Evelyn Paswall, a former Manhattan fur-company vice president, claims that Apple’s glass architecture can cause harm to little old ladies after she failed to see the glass door at a Long Island location and smashed her face. “I may be elderly, but I’m very active, and I’m still driving too!” Evelyn Paswall, 83, told The New York Post yesterday.
Now the Forest Hills resident is suing Apple for $1 million, citing the company was negligent for not elderly-proofing the store’s see-through fasade.
“Apple wants to be cool and modern and have the type of architecture that would appeal to the tech crowd,” said her attorney, Derek T. Smith. “But on the other hand, they have to appreciate the danger that this high-tech modern architecture poses to some people.”
At the store yesterday, small white warning strips could be seen on the glass. However, it’s not clear hether they were in place when Paswall’s accident took place. Even if they were, Smith argues that Apple’s precautions were not enough.
“There were no markings on the glass or they were inadequate,” Paswall’s attorney said. “My client is an octogenarian. She sees well, but she did not see any glass. The stereotypical Apple customer is a Gen-Y person or a teenager or a college student, but they have to realize that the elderly generation are their customers, too.”
By the way, it’s not the first time of visitors’ collisions into the Apple’s stores. The crash graphics were installed after several similar incidents.
A video taken on St.
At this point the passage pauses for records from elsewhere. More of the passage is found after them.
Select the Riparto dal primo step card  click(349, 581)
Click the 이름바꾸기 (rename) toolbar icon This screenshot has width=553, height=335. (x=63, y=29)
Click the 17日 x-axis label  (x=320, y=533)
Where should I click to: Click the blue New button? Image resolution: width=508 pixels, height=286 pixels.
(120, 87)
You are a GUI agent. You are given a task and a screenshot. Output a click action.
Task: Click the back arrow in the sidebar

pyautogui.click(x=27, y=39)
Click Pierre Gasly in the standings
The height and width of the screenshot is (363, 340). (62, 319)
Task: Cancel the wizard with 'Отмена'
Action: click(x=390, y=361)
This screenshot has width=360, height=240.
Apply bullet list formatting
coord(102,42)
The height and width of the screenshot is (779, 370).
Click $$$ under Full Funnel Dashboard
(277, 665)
Patrick’s Day, 2010 at an undisclosed store shows a person walking right into a glass wall and falling to the ground, and a similar event happened the night before the opening of the Lincoln Park (Chicago) Apple Store in 2010.
“A key architectural concept for Apple’s stores is to erase the boundary between the sidewalk and the interior of its retail stores,” reported Ifo Apple Store.
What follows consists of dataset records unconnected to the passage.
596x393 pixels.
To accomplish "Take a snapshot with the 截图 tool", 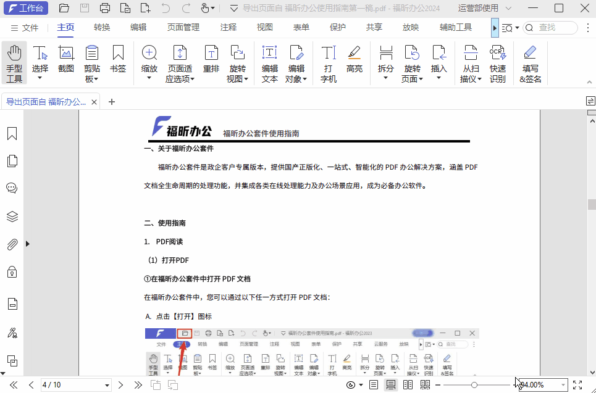I will pyautogui.click(x=65, y=62).
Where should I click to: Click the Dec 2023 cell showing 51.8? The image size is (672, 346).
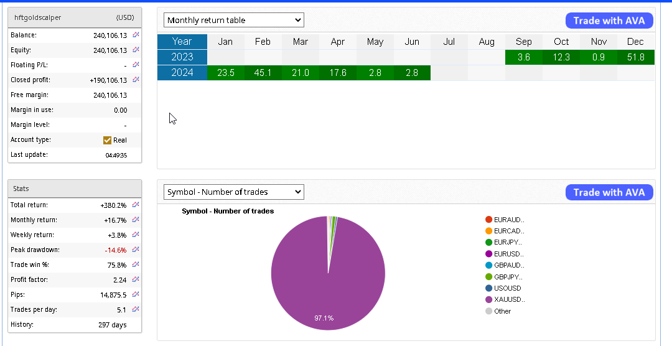[x=635, y=57]
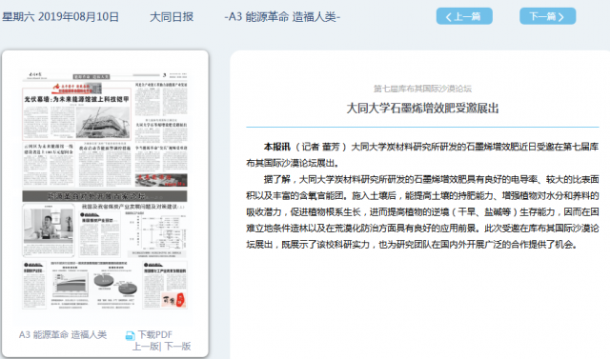Go to 下一版 next page link

178,347
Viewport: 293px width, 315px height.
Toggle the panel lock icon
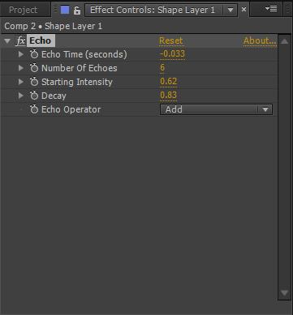[77, 11]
“This is accomplished by using expensive, low-iron glass that is nearly invisible, and by eliminating window frames or other boundary features. In some cases the front glass drops into the floor and has no visible frame that might warn pedestrians of the glass.”
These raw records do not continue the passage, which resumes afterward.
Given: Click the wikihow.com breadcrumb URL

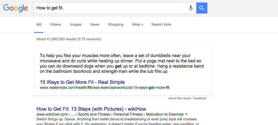Looking at the screenshot, I should [110, 114].
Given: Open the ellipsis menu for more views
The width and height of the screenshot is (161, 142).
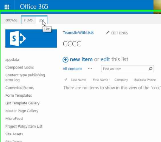Looking at the screenshot, I should pyautogui.click(x=90, y=69).
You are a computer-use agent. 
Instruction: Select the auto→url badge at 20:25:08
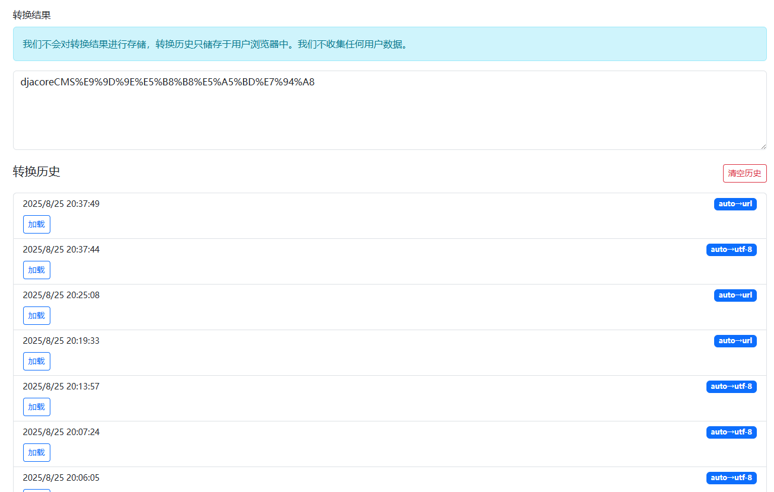[735, 295]
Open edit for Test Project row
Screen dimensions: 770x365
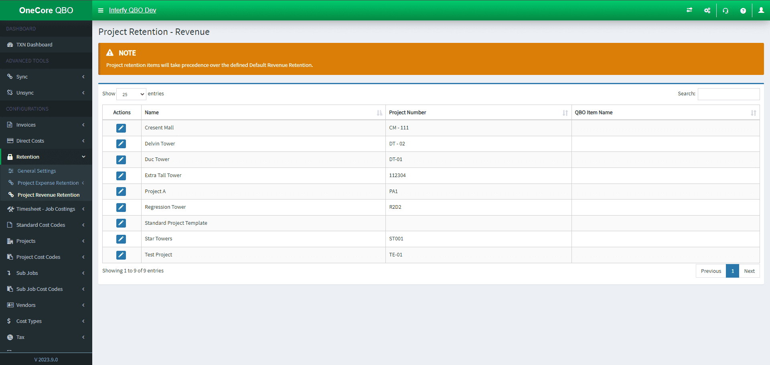pyautogui.click(x=121, y=255)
A few months ago the company faced one more awkward sue after Apple’s app Siri advised a boy to to ‘Shut the F*** Up’. А mom of 12-year-old teen tried out the new iPhone 4S in Tesco and was astonished when it said: “Shut the f*** up, you ugly t***.”
The store’s managers suggested that Siri might have been attacked by pranksters into thinking the rude phrase was in fact the name of its owner. As it was found out, this operation can be done in the set-up instructions.
Why Siri would answer the question of how many people are in the world with the phone owner’s name, however, is another question. However, the shocked mom said then: “I couldn’t see the funny side.”